21 Days Back to Shore
I was originally going to write about my upcoming February missions trip to Haiti and how the 21 Days of Fasting & Prayer is a welcome time of prayer and preparation for that trip. While that may be true, when I started to write, God suddenly reminded me of something else… something that might resonate with others as we emerge from the recent Christmas season.
Last summer, while spending time at the beach in Mission Bay, San Diego, one of our inflatable rafts drifted away from shore. I jumped in the water and swam after it, but it almost felt like the closer I got, my swim strokes just seemed to push the raft further away. I could never get closer than a few feet before it drifted further away from my fingertips. After what felt like only five minutes, I stopped and turned around, treading water while looking back at shore. I had actually swam a long distance from shore and could barely make out the outlined figures of my family and friends who were watching me with growing concern. It was obviously time to let go of the raft and swim back to shore, but I was tapped and barely had enough gas in the tank to keep treading water. I floated on my back to rest and recover strength to swim back, but I realized I was still using energy to stay balanced and afloat while the current kept pushing me further from shore. In the end, a couple of my friends swam out to me with boogie boards and pulled me in. The funny thing is that, when we got back to shore, a boat full of good Samaritans saw the raft and brought it back in for us.

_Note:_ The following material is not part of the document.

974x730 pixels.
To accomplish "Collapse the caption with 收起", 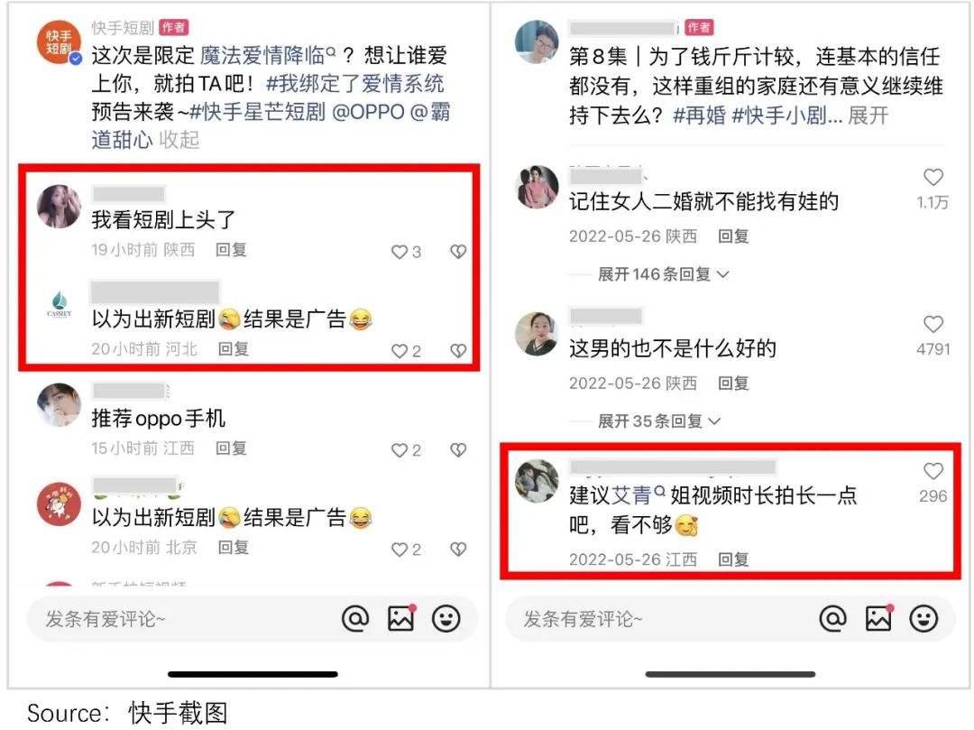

While it’s embarrassing to share this story, I share it anyway because it’s a relevant analogy of how I sometimes feel when I get lost in the busyness of life. I swim hard in bursts of energy trying to reach my goal only to never quite reach it, feeling like I’m just pushing my goal further away with every stroke of my arm. And while the waves are subtle and calm, they’re almost imperceptibly pushing me further away from shore where my family is watching me from afar, wondering if I’m ever going to stop, turn around, and realize just how far I’ve drifted away from them. Then the fatigue sets in, and all I want to do is float on my back and rest, knowing that I’ve got more work to do. And just when I feel like I’m completely gassed and about to go under, God comes to my rescue. He grabs me and pulls me back to shore where my family greets me with a mix of relief and concern. And then suddenly, that thing I’ve been swimming after so hard miraculously appears on its own, as if all of my human struggles and efforts were in vain.
It sounds so cliché, but it’s true that it’s so easy to take our eyes off of Jesus when life gets busy… when we’re swimming after something. We get consumed in our busyness, and feel like we’re barely keeping head above water, as if we’re drowning in the details of our affairs, whether it’s work, a new home purchase, family issues, or even ministry. In those times, I not only feel fatigue, I feel unworthiness… like I’m failing as a servant, failing as a husband, failing as a father, and failing as a man.
These are relevant and recent feelings from this past Christmas season. And while I told everyone that I just needed to dig down and push through, in reality, I was gassed. I didn’t want to tread water anymore. And just when I was about to stop treading and start floating on my back in defeat, God turned my eyes back to shore… back to Jesus, who’s been watching me from shore, waiting for me to remember that everything I need has always been back on shore and not off in the seemingly but deceptively calm waters of the world. And now, Jesus is coming to rescue me.
The 21 Days of Fasting & Prayer is my rescue and my refuge. Jesus has pulled me back on shore, and I’m resting now. I’m not only regaining strength for the real work to come, I’m realigning my heart with His. Through the study of the book of Daniel, God is reminding me that He is in charge, not me, and certainly not other men.
He is who I answer to. He is the one who bestows wisdom. He is the one who I give credit and all glory to. But most importantly, through prayer, He has been reminding me that it’s not all about me. He’s calling me to intercede for others. And in that place of intercession, He wants me to know just how much His heart breaks for those who are swimming against the currents of the world, losing sight of Jesus, and losing the energy and the desire to swim on. He wants to turn their eyes back to shore, back to Jesus, who is waiting for them. He wants to rescue them.